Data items
┄┄┄┄┄┄

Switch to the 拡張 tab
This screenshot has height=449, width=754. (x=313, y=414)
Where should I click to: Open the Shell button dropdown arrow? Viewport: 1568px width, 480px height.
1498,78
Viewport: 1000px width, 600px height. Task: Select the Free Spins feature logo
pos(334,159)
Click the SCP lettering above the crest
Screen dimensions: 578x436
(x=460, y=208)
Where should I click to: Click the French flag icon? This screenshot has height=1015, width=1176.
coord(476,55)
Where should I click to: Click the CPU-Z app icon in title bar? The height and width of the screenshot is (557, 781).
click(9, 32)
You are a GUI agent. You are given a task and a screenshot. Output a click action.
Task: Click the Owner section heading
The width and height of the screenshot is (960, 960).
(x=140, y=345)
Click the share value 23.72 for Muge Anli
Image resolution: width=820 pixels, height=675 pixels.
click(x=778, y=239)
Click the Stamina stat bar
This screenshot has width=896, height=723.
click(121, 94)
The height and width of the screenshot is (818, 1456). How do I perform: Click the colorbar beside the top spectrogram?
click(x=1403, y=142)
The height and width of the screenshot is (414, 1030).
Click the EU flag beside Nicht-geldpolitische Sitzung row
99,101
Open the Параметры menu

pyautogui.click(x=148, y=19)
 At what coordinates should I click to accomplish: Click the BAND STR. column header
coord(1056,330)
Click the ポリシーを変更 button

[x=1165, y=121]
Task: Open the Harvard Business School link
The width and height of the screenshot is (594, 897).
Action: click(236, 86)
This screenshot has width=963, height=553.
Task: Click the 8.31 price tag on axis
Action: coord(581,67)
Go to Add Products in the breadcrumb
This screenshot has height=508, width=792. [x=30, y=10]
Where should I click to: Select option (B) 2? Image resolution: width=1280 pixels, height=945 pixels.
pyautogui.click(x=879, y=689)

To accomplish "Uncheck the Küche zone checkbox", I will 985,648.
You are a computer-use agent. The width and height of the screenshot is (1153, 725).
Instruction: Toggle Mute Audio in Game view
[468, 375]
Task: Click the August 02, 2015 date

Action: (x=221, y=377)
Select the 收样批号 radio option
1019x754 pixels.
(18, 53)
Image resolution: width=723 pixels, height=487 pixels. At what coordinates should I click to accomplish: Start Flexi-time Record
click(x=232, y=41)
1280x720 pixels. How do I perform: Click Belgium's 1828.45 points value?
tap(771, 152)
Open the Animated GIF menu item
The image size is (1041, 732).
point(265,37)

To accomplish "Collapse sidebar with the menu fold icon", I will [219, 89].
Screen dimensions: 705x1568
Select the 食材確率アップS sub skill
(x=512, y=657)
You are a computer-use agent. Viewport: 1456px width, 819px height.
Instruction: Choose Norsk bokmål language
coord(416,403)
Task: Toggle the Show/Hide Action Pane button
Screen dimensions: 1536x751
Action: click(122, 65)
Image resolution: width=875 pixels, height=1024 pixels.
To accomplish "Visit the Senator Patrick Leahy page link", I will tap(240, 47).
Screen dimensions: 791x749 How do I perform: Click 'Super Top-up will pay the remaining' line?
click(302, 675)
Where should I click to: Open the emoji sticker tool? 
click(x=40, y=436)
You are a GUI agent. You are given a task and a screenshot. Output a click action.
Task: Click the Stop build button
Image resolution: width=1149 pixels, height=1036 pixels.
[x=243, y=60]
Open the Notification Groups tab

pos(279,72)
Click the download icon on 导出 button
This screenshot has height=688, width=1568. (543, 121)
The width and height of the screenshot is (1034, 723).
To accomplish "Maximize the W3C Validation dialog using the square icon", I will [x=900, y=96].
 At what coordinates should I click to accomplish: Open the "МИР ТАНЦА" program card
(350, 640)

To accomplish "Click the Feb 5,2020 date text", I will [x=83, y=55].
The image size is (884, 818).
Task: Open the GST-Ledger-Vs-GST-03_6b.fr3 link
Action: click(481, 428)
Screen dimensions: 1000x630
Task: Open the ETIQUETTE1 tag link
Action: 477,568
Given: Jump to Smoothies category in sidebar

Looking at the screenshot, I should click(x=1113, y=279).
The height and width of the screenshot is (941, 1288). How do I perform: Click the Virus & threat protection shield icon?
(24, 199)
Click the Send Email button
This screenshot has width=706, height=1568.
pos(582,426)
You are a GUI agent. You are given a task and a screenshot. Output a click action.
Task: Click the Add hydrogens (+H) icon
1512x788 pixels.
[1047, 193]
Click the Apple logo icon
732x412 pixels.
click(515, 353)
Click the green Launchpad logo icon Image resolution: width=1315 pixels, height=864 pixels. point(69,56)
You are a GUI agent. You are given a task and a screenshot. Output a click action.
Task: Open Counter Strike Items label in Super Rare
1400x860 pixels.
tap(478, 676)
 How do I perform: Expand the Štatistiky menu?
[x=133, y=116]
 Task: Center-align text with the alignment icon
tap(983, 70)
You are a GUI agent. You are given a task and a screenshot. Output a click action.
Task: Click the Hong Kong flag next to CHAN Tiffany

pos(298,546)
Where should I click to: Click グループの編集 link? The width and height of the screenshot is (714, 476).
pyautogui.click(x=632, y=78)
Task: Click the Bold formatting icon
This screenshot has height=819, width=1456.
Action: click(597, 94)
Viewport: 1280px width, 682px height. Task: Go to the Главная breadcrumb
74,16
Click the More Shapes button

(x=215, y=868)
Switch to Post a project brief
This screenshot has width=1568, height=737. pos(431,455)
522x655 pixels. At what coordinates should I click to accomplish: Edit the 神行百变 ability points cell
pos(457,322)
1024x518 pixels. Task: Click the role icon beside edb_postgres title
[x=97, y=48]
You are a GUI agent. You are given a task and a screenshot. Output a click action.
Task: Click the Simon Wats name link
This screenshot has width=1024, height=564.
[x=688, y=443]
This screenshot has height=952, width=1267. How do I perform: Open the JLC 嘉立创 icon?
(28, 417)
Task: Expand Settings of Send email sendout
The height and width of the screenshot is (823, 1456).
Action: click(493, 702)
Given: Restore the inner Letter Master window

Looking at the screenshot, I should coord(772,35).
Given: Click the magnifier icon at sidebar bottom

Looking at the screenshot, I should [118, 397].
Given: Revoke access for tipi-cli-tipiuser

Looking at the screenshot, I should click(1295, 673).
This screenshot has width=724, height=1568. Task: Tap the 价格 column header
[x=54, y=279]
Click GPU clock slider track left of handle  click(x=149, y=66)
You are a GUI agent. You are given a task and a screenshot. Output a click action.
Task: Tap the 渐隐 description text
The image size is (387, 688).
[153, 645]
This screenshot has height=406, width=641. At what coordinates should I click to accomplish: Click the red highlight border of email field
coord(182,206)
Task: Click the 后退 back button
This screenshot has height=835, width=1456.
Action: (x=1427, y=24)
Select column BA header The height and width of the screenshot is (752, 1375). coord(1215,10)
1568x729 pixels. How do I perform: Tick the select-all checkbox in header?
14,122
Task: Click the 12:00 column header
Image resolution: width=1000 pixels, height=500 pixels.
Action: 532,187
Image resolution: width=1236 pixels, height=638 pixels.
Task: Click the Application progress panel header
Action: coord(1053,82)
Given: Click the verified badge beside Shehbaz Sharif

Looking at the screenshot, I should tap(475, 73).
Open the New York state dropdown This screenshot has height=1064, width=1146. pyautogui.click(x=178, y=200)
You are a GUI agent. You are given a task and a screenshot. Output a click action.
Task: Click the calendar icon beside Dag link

┄┄┄┄┄┄

Return every line from the entries above that contains the word "computer".

You are a computer-use agent. The width and height of the screenshot is (1153, 725).
You are a computer-use agent. Viewport: 1456px width, 819px height.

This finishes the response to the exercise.